EXERCISES –
a: Please copy the Love on a Bet article word for word, starting with "The two women, members" and going on through "years in China.".
b: Give what follows the final sentence of the Love on a Bet article, carrying its text forward.

PASSAGE SHOWN –

- Directed by: Leigh Jason
- Screenplay by: P. J. Wolfson Philip G. Epstein
- Story by: Kenneth Earl
- Produced by: B. B. Kahane Lee Marcus (associate)
- Starring: Gene Raymond Wendy Barrie Helen Broderick
- Cinematography: Robert de Grasse
- Edited by: Desmond Marquette
- Music by: Alberto Colombo
- Production company: RKO Radio Pictures
- Distributed by: RKO Radio Pictures
- Release dates: March 4, 1936 (Premiere-New York City); March 6, 1936 (US);
- Running time: 77 minutes
- Country: United States
- Language: English

= Love on a Bet =

1936 film directed by Leigh Jason

Love on a Bet is a 1936 American romantic comedy film directed by Leigh Jason using a screenplay by P. J. Wolfson and Philip G. Epstein, based on a story by Kenneth Earl. The film stars Gene Raymond, Wendy Barrie, and Helen Broderick, and was released by RKO Radio Pictures on February 1, 1936.

==Plot==
Michael McCreigh needs $15,000 to finance a new play. He proposes an outrageous wager with his rich Uncle Carlton that he can leave New York City without clothes or money and make it to Los Angeles in 10 days, and arrive there in a new suit, with $100, and a new girl. If not, he will quit the theater and go into his uncle's meatpacking business.

Dropped off from a limousine in only his undergarments at Central Park, Michael encounters Paula Gilbert and her beau Jackson Wallace, promptly stealing his tux. He then swapped the formal wear for a World War I soldier's outfit and by coincidence is picked up by Paula and her Aunt Charlotte while hitchhiking.

The two women, members of New York City, social register down in their fortunes, are en route to Los Angeles, where Paula intends to marry Wallace simply for his money, leaving immediately with him for two years in China.

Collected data
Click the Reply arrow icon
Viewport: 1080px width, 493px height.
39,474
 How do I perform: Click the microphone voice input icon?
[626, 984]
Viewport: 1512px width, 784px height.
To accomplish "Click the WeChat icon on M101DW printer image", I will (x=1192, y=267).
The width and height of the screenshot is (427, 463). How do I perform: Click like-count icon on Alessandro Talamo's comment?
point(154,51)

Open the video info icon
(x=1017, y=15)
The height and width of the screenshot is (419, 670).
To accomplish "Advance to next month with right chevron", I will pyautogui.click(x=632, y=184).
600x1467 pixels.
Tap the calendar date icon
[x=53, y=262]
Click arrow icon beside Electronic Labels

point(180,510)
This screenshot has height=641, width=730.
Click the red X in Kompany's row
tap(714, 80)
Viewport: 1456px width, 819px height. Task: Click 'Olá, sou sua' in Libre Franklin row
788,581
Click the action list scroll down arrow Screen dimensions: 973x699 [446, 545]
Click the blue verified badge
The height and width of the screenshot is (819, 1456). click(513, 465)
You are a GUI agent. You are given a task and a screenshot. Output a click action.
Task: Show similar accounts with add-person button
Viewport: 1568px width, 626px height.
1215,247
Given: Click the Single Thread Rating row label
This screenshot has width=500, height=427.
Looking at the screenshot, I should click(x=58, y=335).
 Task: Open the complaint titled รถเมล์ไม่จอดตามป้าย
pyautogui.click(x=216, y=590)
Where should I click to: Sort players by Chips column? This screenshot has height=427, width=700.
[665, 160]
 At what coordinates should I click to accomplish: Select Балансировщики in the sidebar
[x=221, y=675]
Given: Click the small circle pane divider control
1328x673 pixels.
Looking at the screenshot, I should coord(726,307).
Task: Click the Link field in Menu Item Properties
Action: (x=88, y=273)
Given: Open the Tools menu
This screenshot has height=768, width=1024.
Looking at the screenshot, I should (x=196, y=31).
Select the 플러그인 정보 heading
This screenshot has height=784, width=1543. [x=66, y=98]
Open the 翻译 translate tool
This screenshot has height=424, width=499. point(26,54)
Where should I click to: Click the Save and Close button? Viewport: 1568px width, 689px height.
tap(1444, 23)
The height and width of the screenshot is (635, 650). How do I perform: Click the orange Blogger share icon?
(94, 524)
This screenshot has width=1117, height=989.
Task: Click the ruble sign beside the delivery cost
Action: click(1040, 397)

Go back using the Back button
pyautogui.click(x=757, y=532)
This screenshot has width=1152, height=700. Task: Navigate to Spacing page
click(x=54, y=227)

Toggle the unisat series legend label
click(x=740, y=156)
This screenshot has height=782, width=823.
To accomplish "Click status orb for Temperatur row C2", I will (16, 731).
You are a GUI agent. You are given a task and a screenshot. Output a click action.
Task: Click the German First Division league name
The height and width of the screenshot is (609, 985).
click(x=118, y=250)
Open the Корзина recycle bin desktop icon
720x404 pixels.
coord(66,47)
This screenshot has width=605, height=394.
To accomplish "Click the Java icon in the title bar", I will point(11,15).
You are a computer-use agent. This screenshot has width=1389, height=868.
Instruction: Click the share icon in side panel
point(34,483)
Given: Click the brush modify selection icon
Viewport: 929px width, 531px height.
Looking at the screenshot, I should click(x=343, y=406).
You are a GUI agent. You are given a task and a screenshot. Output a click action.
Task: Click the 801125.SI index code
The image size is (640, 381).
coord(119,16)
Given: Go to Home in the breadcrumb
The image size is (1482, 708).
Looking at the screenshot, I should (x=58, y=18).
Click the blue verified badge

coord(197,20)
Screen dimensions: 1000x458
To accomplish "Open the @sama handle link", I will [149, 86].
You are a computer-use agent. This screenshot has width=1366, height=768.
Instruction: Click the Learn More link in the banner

RESPONSES FOR EACH TASK –
a:
The two women, members of New York City, social register down in their fortunes, are en route to Los Angeles, where Paula intends to marry Wallace simply for his money, leaving immediately with him for two years in China.

b:
To the consternation of her aunt, who is counting on Paula's financial security, Paula begins to fall for Michael. His various schemes earn him money on the way west, but after two escaped convicts rob them, Paula becomes aware of Michael's bet and is disappointed in him. He manages to get to L.A. just in time, with reward money for capturing the fugitives, and Paula forgives him. Then she demands that he go into his uncle's meatpacking trade after all.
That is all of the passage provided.